When Mbemba scored just before halftime to give Marseille a 1-0 lead, they were in line to advance. They dropped to third in the table when Spurs equalized early in the second stanza, out of the Champions League but still good enough to salvage a Europa League place. Then, following the heart-wrenching Kolasinac miss, Pierre-Emile Hojbjerg’s 95th-minute rocket condemned Igor Tudor’s team to fourth place. Just like that. So long, Europe.
Sporting, too, fell victim to the wild emotional swings that only the Champions League can deliver. The Portuguese side won its first two group stage matches, only to finish third and miss the round of 16. As if to twist the knife, their bitter Portuguese rivals, FC Porto, lost the first two games of their Champions League campaign but rebounded emphatically to top Group B.
Admittedly, this tournament has flaws. The group stage has developed into a procession for some of the continent’s wealthiest teams. But when it delivers, the drama remains unmatched.
Anguissa flourishing this season
Liverpool’s struggles this season are down to a variety of factors – there’s no singular solution for Jurgen Klopp. However, it’s becoming increasingly clear that the club’s deteriorating midfield is playing a huge role in the Reds’ inability to sustain their recent high standards.

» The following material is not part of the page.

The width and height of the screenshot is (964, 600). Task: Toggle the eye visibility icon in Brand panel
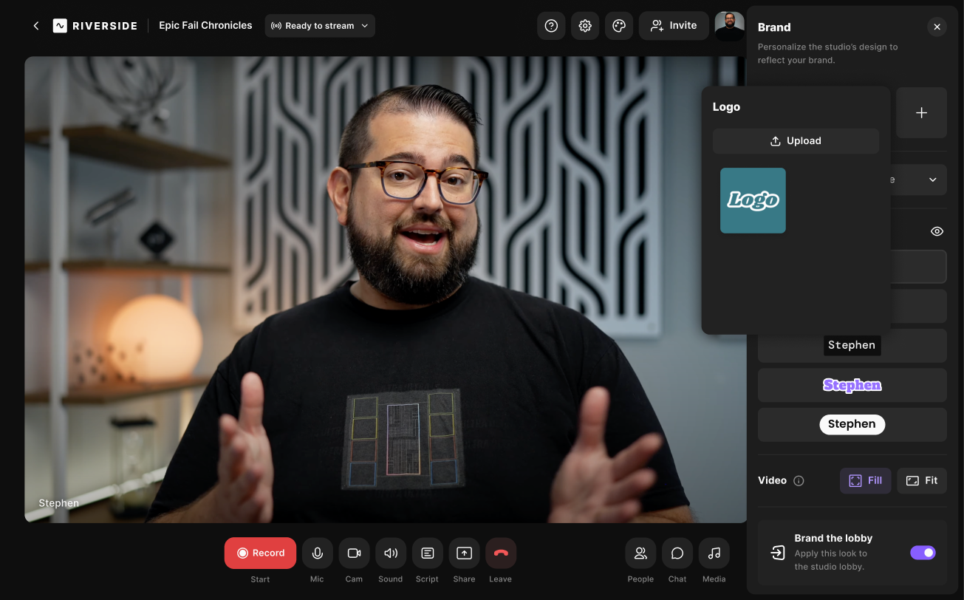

In Andre-Frank Zambo Anguissa, Liverpool got a firsthand look at someone capable of rectifying the issues plaguing Klopp’s midfield. The Napoli standout, enjoying the best season of his career for Luciano Spalletti’s high-flying side, has a unique blend of skills that would perfectly provide what the Merseyside outfit is currently missing.
The flourishing Anguissa, 26, is press-resistant and good in tight areas like Thiago Alcantara but offers more box-to-box coverage. He’s a feisty tackler like Fabinho but provides more attacking drive and scoring ability. He’s dynamic in possession like Naby Keita but can actually stay fit. The Cameroonian is the type of do-it-all player who can impact the game in different ways, including those that don’t show up on the stat sheet. In that way, he’s not dissimilar from prime Georginio Wijnaldum, a player who would help Liverpool immensely right now.
Even in a match that Napoli lost – their first defeat of the season in all competitions – Anguissa caught the eye at Anfield. The signs were there at Fulham, despite the team around him floundering. Now, in the right system, it’s all coming together.